Jackson's colleagues were patient at first, but now say he owes his constituents answers to some basic questions about what's ailing him, where he is, and when he expects to return.

In his 18 years in Congress, Jackson has developed a reputation for speaking his mind. But as his mystery absence moves into its second month, even his fellow Illinois Democrats say they've been kept in the dark.

Rep. Luis Gutierrez said, "The public relationship that he has as a member of Congress, I think does not shield him."

"His health is the number one priority," Sen. Dick Durbin said. "As a public official though, there reaches a point where you have a responsibility to tell people what you're facing and how things are going."

All that's come out of the congressman's office is a pair of cryptic statements, a week apart. The first, in late June, said he was suffering from "exhaustion." But the second warned his "medical condition is more serious that we thought" and that the 47-year-old congressman was receiving "extended in-patient treatment" after grappling with "certain physical and emotional ailments privately for a long period of time."

In the absence of any real information, rumors have begun to fly on Chicago talk radio, with some even speculating the congressman attempted suicide - a theory his inner circle has denied.

Rev. Jesse Jackson, the congressman's father, has said, "Rumors are flying, but we have to rely on the truth."

The reverend has divulged little. In an interview on a Chicago TV station, he said it would be "inappropriate" to share details right now.

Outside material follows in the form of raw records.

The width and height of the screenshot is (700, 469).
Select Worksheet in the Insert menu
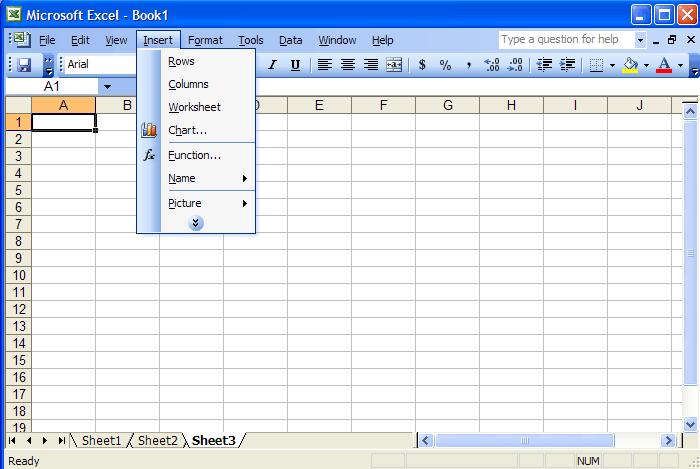click(x=194, y=107)
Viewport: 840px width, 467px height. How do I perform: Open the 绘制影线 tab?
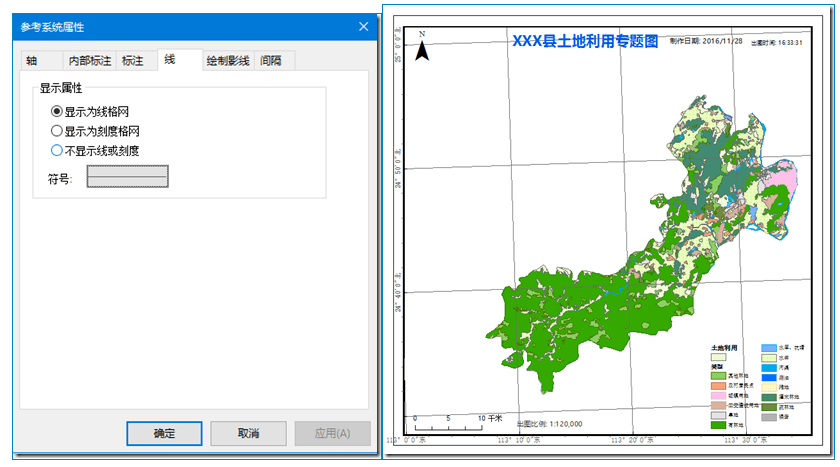click(x=228, y=61)
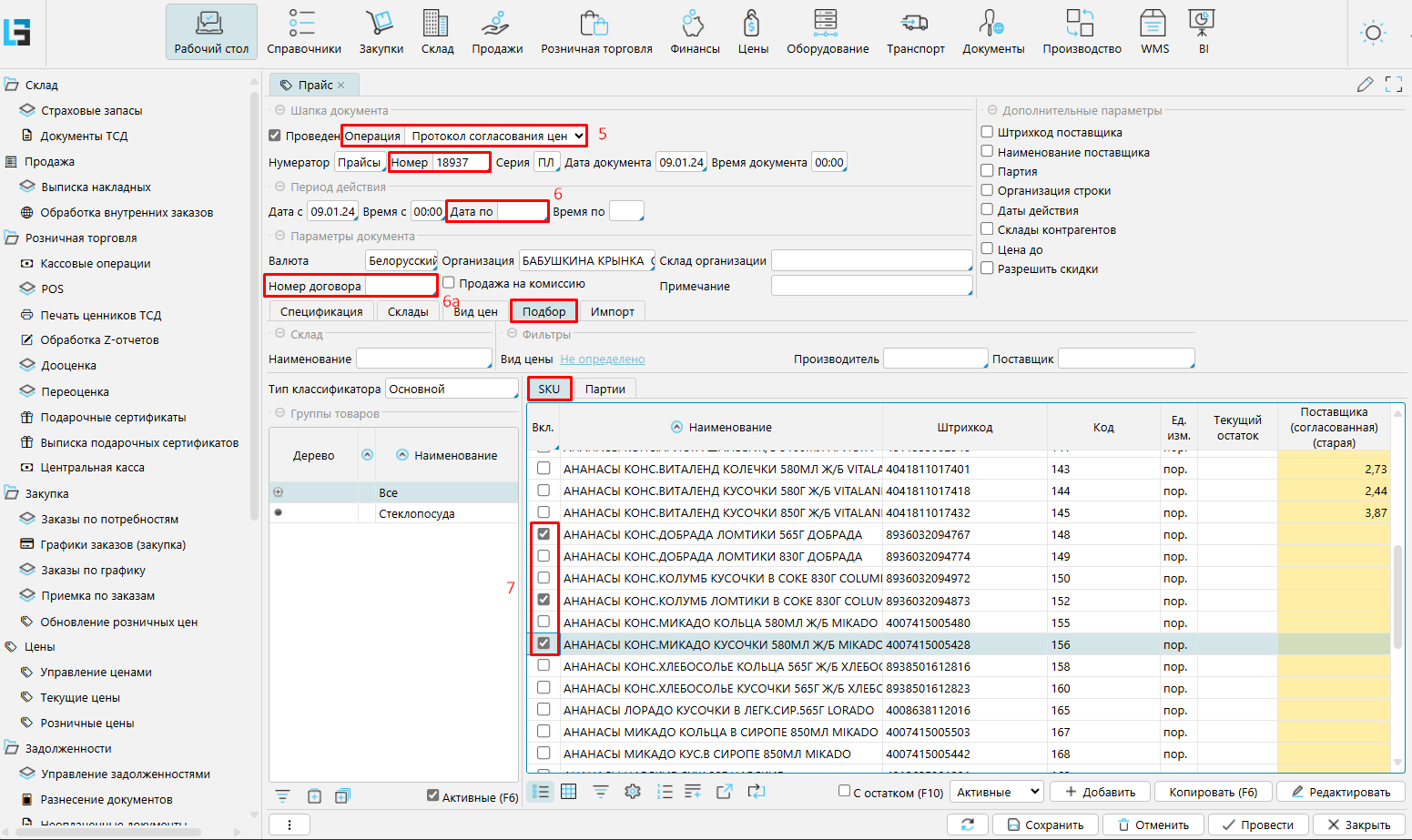Click the settings gear icon below the grid
The image size is (1412, 840).
coord(633,792)
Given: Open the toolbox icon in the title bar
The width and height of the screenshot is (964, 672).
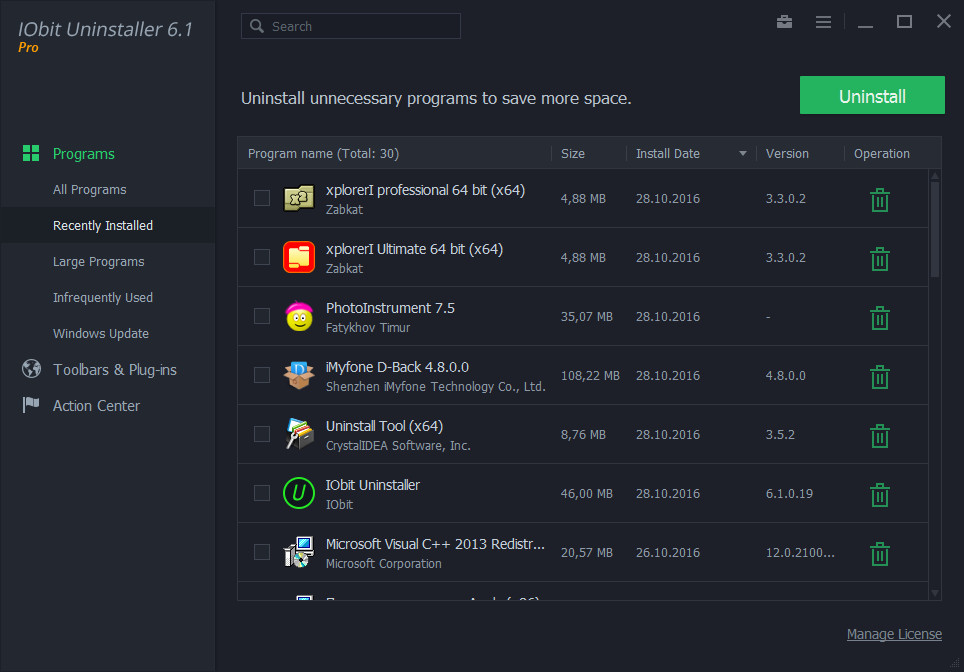Looking at the screenshot, I should click(784, 21).
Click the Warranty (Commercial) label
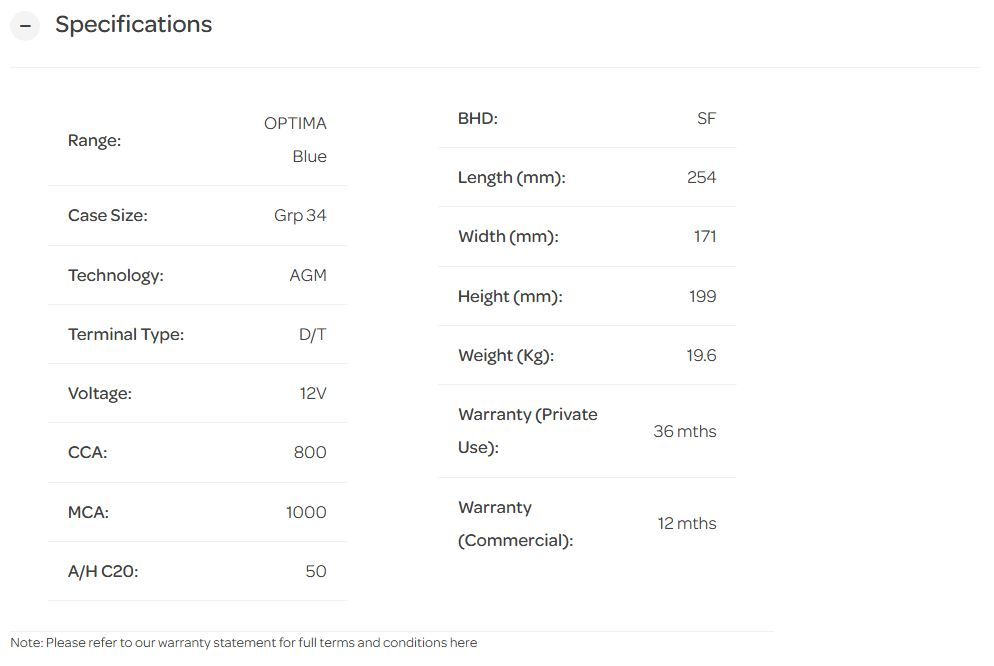 (515, 524)
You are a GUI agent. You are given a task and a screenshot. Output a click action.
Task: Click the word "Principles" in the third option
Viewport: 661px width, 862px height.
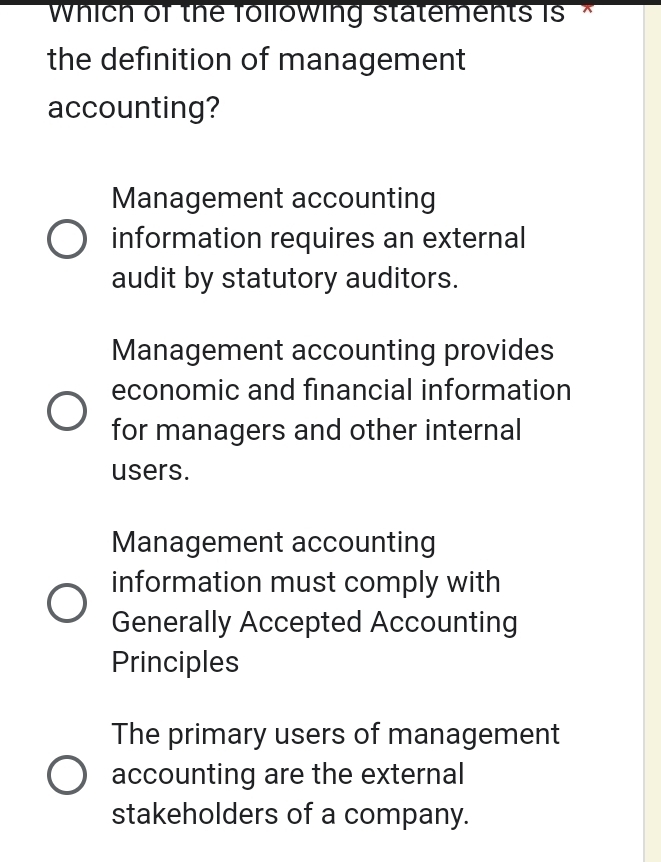click(175, 662)
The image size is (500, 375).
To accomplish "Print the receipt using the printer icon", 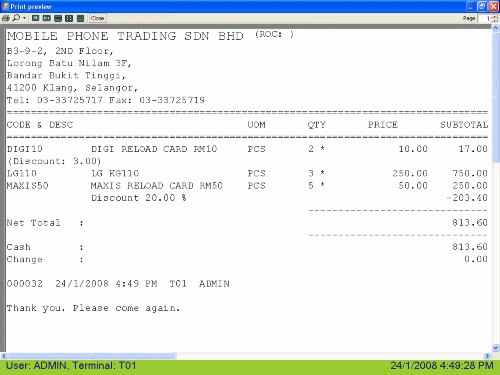I will pyautogui.click(x=5, y=18).
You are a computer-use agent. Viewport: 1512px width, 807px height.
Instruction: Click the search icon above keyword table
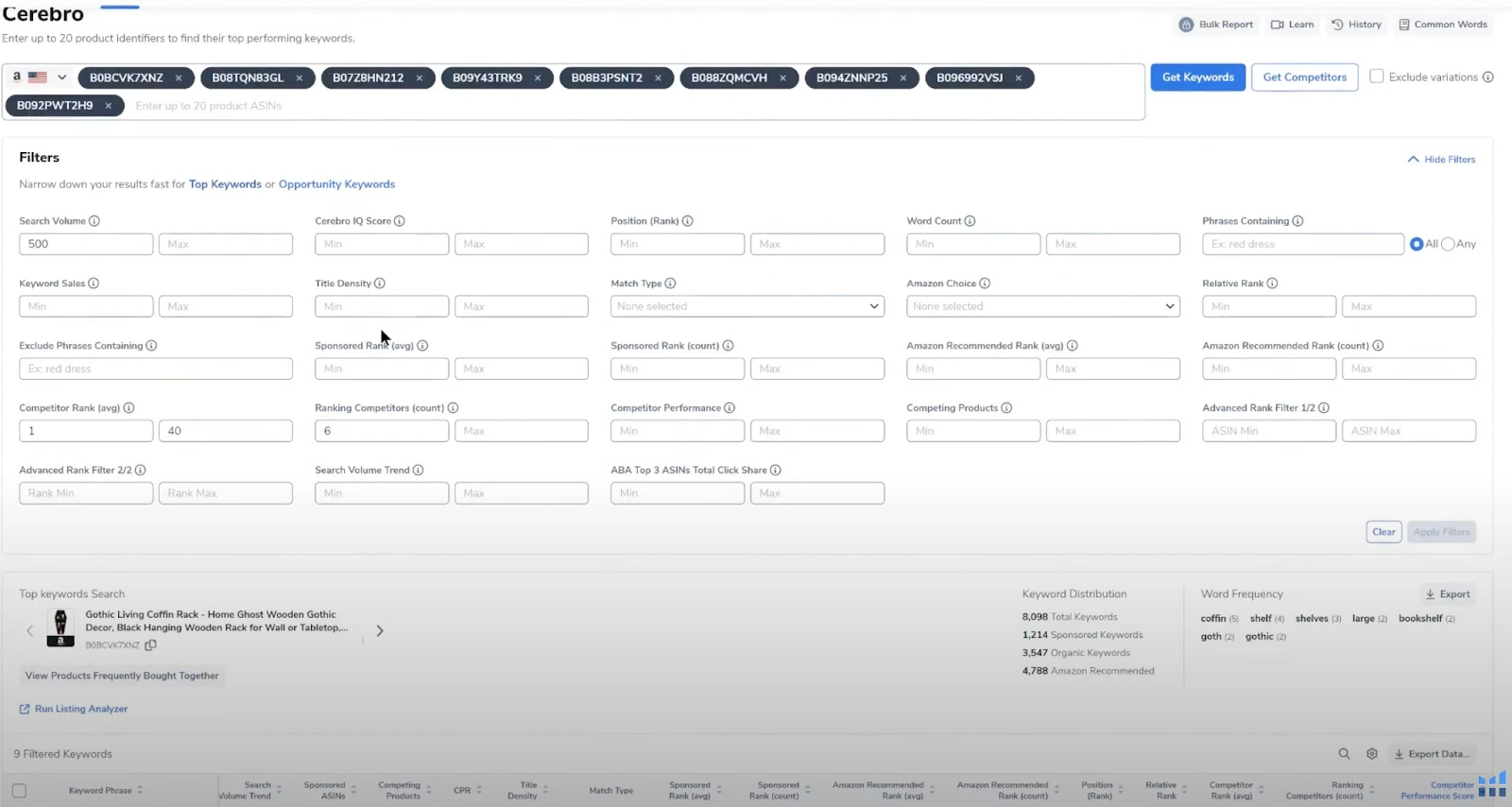(1344, 754)
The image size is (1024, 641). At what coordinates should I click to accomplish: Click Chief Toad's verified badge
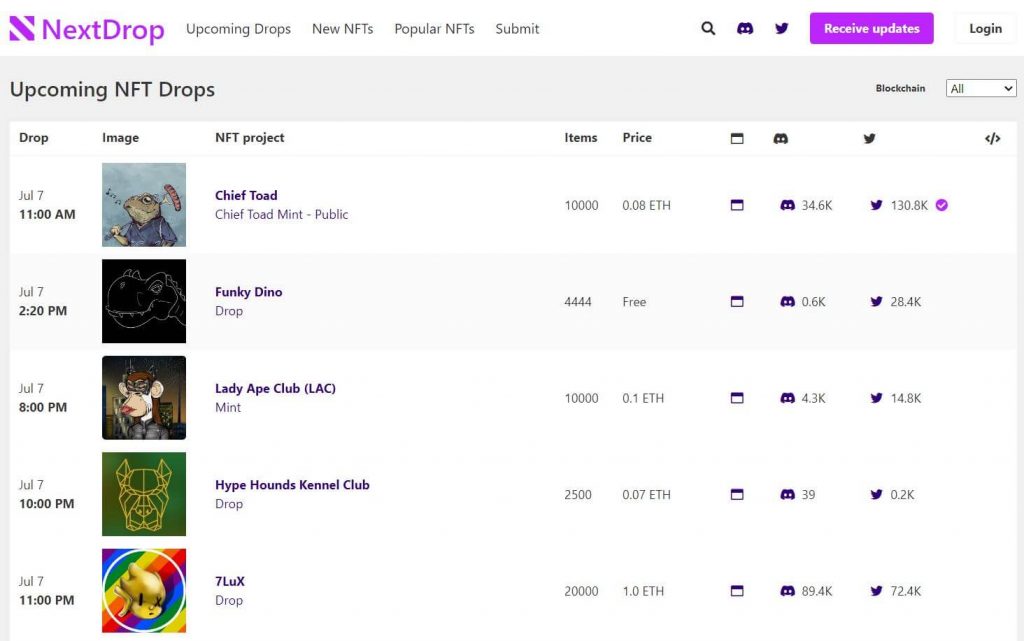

"I speak as a father, and one who right now is pained, and as he comes out of his crisis, we, we're with him," Rev. Jackson said. "And we hope that he'll be fully restored to his health. Right now, he's going through a tremendous challenge."

Like all House members, Congressman Jackson is up for re-election in just four months. His father says he does expect him to return to Congress and that he will give a full explanation about his condition and where he's been when he's doing better.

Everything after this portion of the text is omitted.